**What is asked**
Present every line of the data below as a Markdown table with two columns, Row and Line. Number the lines in order and leave out any blank ones.

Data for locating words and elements
BEGIN

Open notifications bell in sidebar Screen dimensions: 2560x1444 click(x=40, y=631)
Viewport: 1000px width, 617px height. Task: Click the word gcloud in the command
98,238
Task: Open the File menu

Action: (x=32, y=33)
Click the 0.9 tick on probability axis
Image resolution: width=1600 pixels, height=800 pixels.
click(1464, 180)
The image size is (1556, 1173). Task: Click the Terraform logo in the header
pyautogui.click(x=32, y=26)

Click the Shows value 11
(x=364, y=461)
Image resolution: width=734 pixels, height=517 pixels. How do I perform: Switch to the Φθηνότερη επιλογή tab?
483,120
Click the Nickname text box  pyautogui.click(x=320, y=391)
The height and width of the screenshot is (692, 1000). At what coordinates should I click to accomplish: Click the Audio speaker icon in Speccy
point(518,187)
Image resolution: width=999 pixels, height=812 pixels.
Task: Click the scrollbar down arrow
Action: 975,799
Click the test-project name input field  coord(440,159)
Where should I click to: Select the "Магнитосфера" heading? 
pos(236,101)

END

**Final result**
| Row | Line |
|---|---|
| 1 | Open notifications bell in sidebar Screen dimensions: 2560x1444 click(x=40, y=631) |
| 2 | Viewport: 1000px width, 617px height. Task: Click the word gcloud in the command |
| 3 | 98,238 |
| 4 | Task: Open the File menu |
| 5 | Action: (x=32, y=33) |
| 6 | Click the 0.9 tick on probability axis |
| 7 | Image resolution: width=1600 pixels, height=800 pixels. |
| 8 | click(1464, 180) |
| 9 | The image size is (1556, 1173). Task: Click the Terraform logo in the header |
| 10 | pyautogui.click(x=32, y=26) |
| 11 | Click the Shows value 11 |
| 12 | (x=364, y=461) |
| 13 | Image resolution: width=734 pixels, height=517 pixels. How do I perform: Switch to the Φθηνότερη επιλογή tab? |
| 14 | 483,120 |
| 15 | Click the Nickname text box  pyautogui.click(x=320, y=391) |
| 16 | The height and width of the screenshot is (692, 1000). At what coordinates should I click to accomplish: Click the Audio speaker icon in Speccy |
| 17 | point(518,187) |
| 18 | Image resolution: width=999 pixels, height=812 pixels. |
| 19 | Task: Click the scrollbar down arrow |
| 20 | Action: 975,799 |
| 21 | Click the test-project name input field  coord(440,159) |
| 22 | Where should I click to: Select the "Магнитосфера" heading?  |
| 23 | pos(236,101) |